Sarlitt wasn’t the only Amazon seller to increase spending on Amazon’s marketing campaigns, such as sponsored product listing ads, which are cost-per-click ads aimed at helping drive sales and traffic to an Amazon product detail page. Seller Labs’ Cohen says the volume of retailers advertising on Amazon has increased “significantly” year over year, based on analysis of Seller Labs’ customers. In part, that’s because Amazon now offers more ways for sellers to advertise on its marketplace.
But most retailers can’t boost sales simply by increasing their ad spending, Cohen says.
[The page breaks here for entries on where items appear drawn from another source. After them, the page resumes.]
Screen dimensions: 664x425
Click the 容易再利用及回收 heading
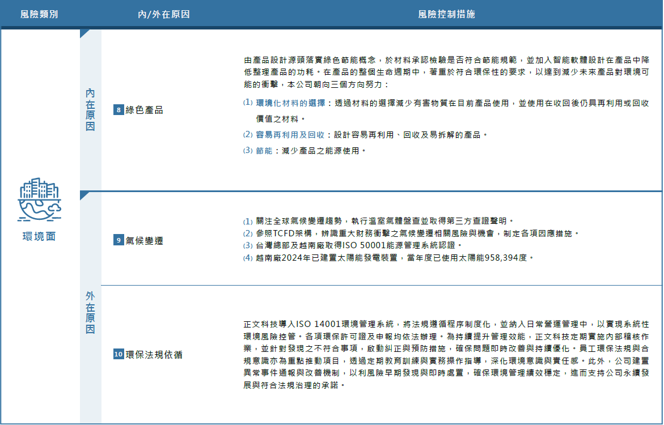pos(289,135)

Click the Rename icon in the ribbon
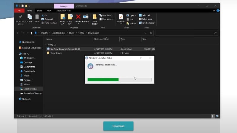86,18
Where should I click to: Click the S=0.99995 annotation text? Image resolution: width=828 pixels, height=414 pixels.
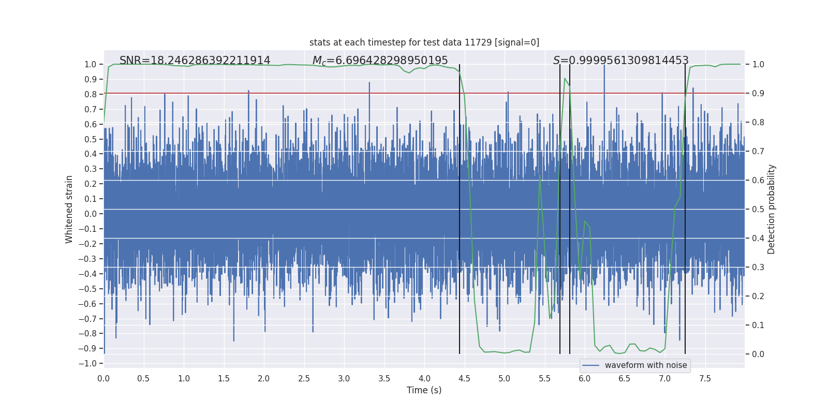(x=621, y=61)
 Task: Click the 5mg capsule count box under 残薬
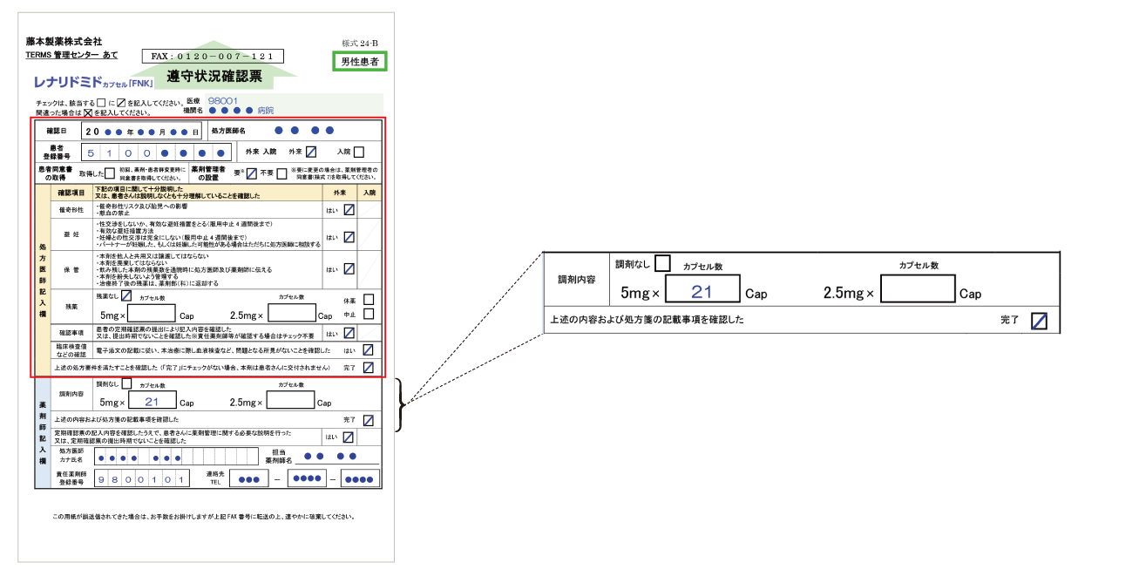click(x=152, y=313)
If sellers didn’t see a bump in sales or volume from their Amazon marketing campaigns over Thanksgiving weekend, there’s still time to refine the campaigns before Christmas.
Sellers should analyze the number of sessions (unique visitors to product detail pages) and the number of orders, Cohen says. If traffic to product detail pages is not increasing as a result of Amazon-sponsored ads, then merchants should tweak the keywords they’re using.
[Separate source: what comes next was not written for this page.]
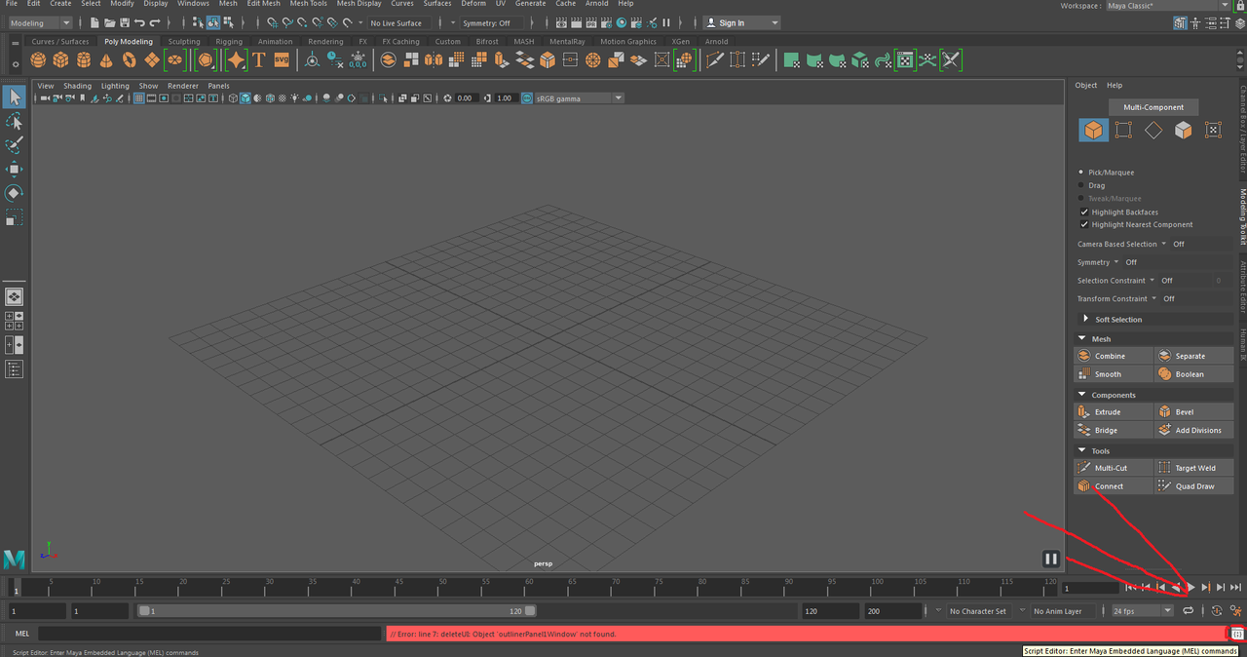
Task: Click the Multi-Cut tool button
Action: [x=1114, y=467]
“Sellers make the mistake of wanting a lot of impressions, so they add a lot of keywords,” Cohen says. For example, a merchant selling an apple slicer may be tempted to add the keyword “kitchen” on the listing page so that her product comes up in a broad range of search results. But the number of impressions does not effectively lead to sales, and therefore Cohen advises sellers to be specific and accurate with keywords, such as “apple cutter” in this example.
If sellers find that customers clicked on the page, but didn’t convert, that means the content on their listing pages is not convincing customers that their product does what the keywords are saying. Therefore, Amazon sellers should update their product titles and descriptions with accurate and specific keywords so when customers click on their product pages, they’re more likely to purchase, and sellers are less likely to waste ad spend, Cohen says.
Here are other strategies marketplace experts recommend:
- Advertise outside of Amazon. Nomader sent an email promotion over the weekend to its website subscribers that linked directly to its Amazon listings. While Amazon has not confirmed this, “based on our testing and discussions with other sellers, it seems that Amazon’s algorithm puts a high value on outside traffic and will reward those listings accordingly with higher keyword ranking if the traffic converts well,” Sarlitt says. Other sellers have marketing campaigns on social networks like Facebook that link to Amazon listings.
- Refine product pages with compelling content. “We live in a visual world, so five to seven images are necessary to win on Amazon,” Rubin says. Compelling content also includes good product descriptions and titles.
- Be smart with promotions. “Customers over the Cyber 5 weekend are looking for massive deals,” Cohen says. “If your product had a superficial deal, then you didn’t give a large incentive to buy. 10% off isn’t going to get someone super excited. Sellers have to be looking for a halo effect.” That could mean that sellers are OK losing profit or breaking even over the holiday weekend, with the goal in mind to boost brand awareness so much so that it can still get sales on the product as the price increases.